Editorial do Medi.com responde à Ministra da Saúde

Editorial do Medi.com responde à Ministra da Saúde

Não Srª Ministra, não devemos nada ao SNS

 

“A formação Médica é muito cara e os médicos devem compensar ficando amarrados por um pacto ao SNS”.

Marta Temido, Ministra da Saúde

 

Ciclicamente volta à ribalta este falso argumento, em particular quando se pretendem impor medidas drásticas e próprias de uma sociedade não democrática ao regime de trabalho médico. São tendências totalitárias, próprias de uma atitude centralista que reage demagogicamente a impulsos populistas.

Mais que desmontar estes argumentos, importa ter uma posição unida da classe face a esta agressão que ofende quem, anos após anos, tem lutado por uma Medicina de serviço público. Por muito que custe a um grupo que vê no “Serviço Médico à Periferia” e numa dedicação exclusiva obrigatória e compulsiva, próprios de outros tempos e contextos, uma solução adequada para os complexos problemas do SNS, não devemos dar azo a que velhas formas com conotação ideológica imponham às novas gerações de médicos uma “escravatura” encapotada. Sob pena de morrermos mais depressa da “cura” do que do “mal”...

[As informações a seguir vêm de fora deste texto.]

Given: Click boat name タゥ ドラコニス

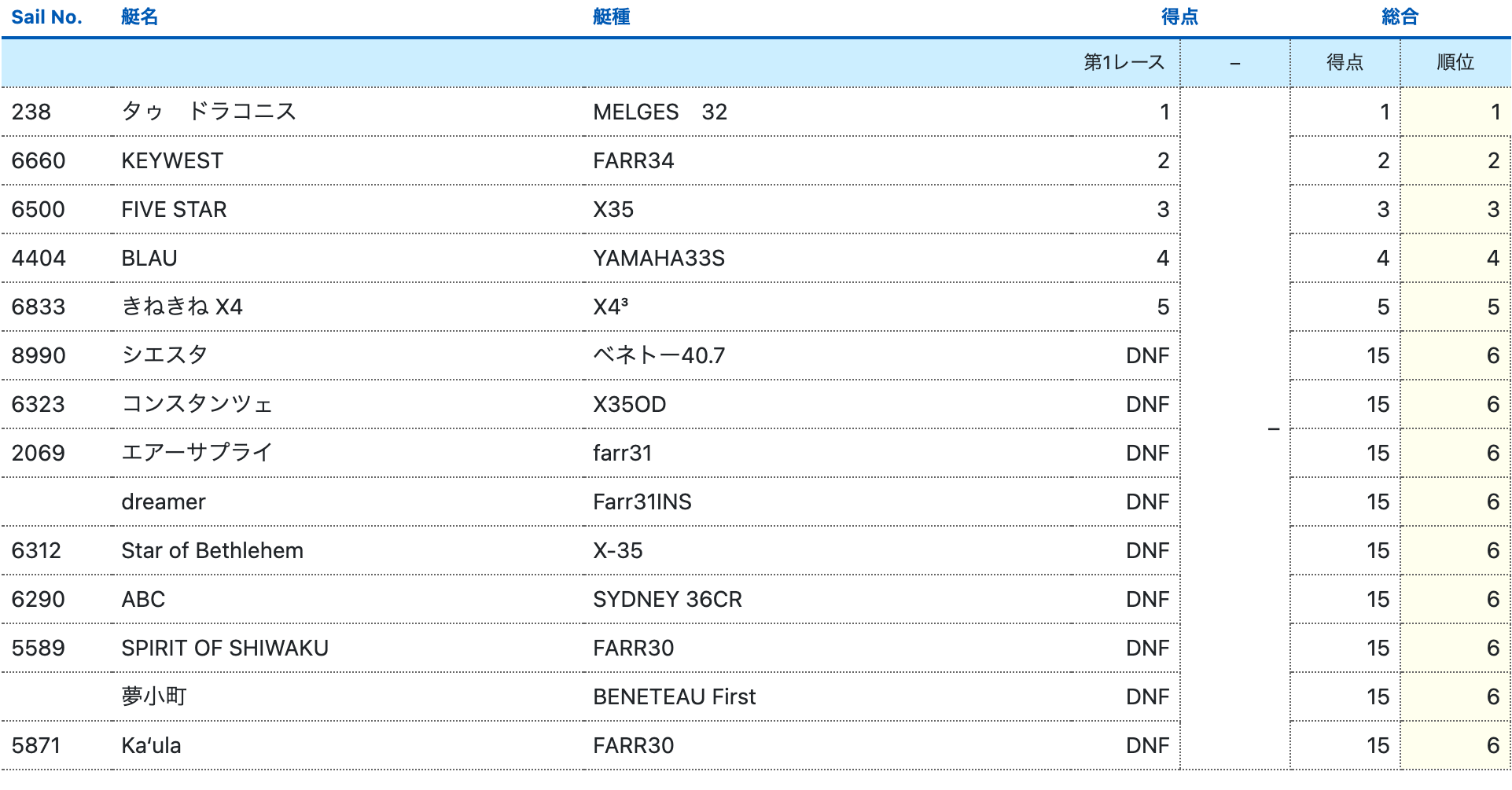Looking at the screenshot, I should (208, 112).
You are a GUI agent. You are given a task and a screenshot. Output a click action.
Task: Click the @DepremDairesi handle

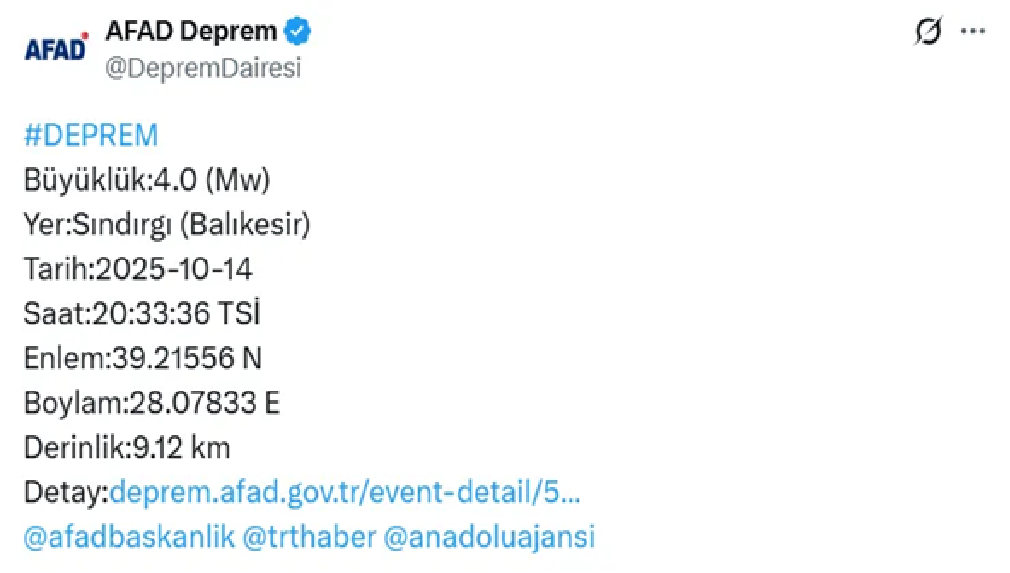coord(202,68)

Em primeiro lugar, o excesso de médicos. Com o atual numerus clausus excessivo, que permite ter uma “produção excedentária” de médicos, com fronteiras escancaradas à emigração e imigração médica, esta situação vai manter-se durante pelo menos mais 6 anos (com os alunos que já existem) e provavelmente mais 4 (fruto do enquadramento político da nova Assembleia da República, que criou e mantém esta avalanche). Adivinha-se uma pletora de médicos (com especialidade, dado as vagas dos internatos atribuídas pela Ordem serem semelhantes às entradas/saídas das faculdades) que aceitarão (?) salários baixos para puderem exercer a profissão que escolheram. Mas as fronteiras estão abertas e o regime privado também anseia por médicos novos, diferenciados e baratos...

Em segundo lugar, o preço do curso de Medicina. Dados da própria Universidade de Lisboa (ver quadro) revelam que o custo de um licenciado em Medicina é de 5539 €/ano, inferior ao de um dentista (7488€/ano) ou um engenheiro (8390€/ano). E todos pagam a mesma propina anual (que deve ser subtraída) - 1063,47€. Não consta que o Estado queira amarrar os dentistas aos centros de saúde (onde fazem muita falta) ou os engenheiros tenham que devolver ou compensar os seus estudos.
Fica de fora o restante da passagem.